Но, постепенно погружаясь в болезненный мрак, он мало-помалу стал разбираться в хаосе понятий, бо̀льшая часть которых принимается и усвоивается почти без всякой критики. Прежде всего он отделил выражения нравственного и умственного сочувствия и решил, что это явление совсем другого порядка, очень редко соединяющееся с понятием о дружбе в том смысле, в каком оно установилось для среднего уровня человеческой жизни. Выражения сочувствия могут радовать (а впрочем, иногда и растравлять открытые раны напоминанием о бессилии), но они ни в каком случае не помогут тому интимному успокоению, благодаря которому, покончивши и с деятельностью, и с задачами дня, можешь сказать: «Ну, слава богу! я покончил свой день в мире!» Такую помощь может оказать только «дружба», с ее предупредительным вниманием, с обильным запасом общих воспоминаний из далекого и близкого прошлого; одним словом, с тем несложным арсеналом теплого участия, который не дает обильной духовной пищи, но несомненно действует ублажающим образом. Но что же, в сущности, означают выражения: «друг», «дружба»?

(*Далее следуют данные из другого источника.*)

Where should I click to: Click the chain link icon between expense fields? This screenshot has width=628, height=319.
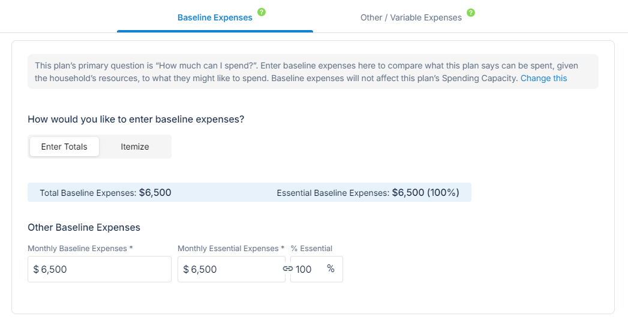coord(287,269)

Обращаясь к фактам, Имярек пришел к убеждению, что у нас, по крайней мере, дружба имеет подкладку по преимуществу материального свойства. Друзья должны быть прежде всего здоровы, веселы, хлебосольны. А тонкий вкус в еде и в винах, уменье рассказывать анекдоты, оживлять общество легкой беседой — скрепляют дружбу и сообщают ей оттенок присутствия некоторого подобия мысли. Еще более скрепляют дружбу взаимные одолжения. Н. помог Т. проникнуть в такое-то учреждение; взамен того, Т. помог Н. купить по случаю пару лошадей. С. сбегал для Ф. за справкой в управу благочиния; Ф. за такой же справкой сбегал для С. в коммерческий суд. Никакого «образа мыслей» тут не нужно; напротив, «образ мыслей» только мешает, производит раскол, раздор, смуту.

Обыкновенно «дружба» начинается так. Встречаются X. и Z. в первый раз у случайного знакомого, — положим, хотя за обедом. X. в этот день особенно в ударе. Он сыплет остроумием, рассказывает анекдоты, из которых иные даже совсем новые. Хозяйка дома млеет от ликования; Z. превратился весь в слух, даже рот разинул. Никогда время не шло так быстро, никогда обед не был так оживлен. Хозяин мысленно говорит про X.: «Вот настоящий друг!» Z. дает себе слово сойтись с X. и залучить его на свои субботние обеды. На этих обедах тоже весело, даже «сцены из народного быта» рассказывают*, — но все-таки не то, что нынче. И вот, улучив после обеда минуту, Z. подходит к X.

— Очень приятно было бы поближе познакомиться, — говорит он.

— Что ж, познакомимся.

— У меня по субботам обедцы бывают, так вот… Впрочем, я надеюсь на днях лично быть у вас. Надеюсь, что и жены наши…

— Что ж, и жен одной веревочкой свяжем! — шутит X., уже провидя в Z. будущего друга.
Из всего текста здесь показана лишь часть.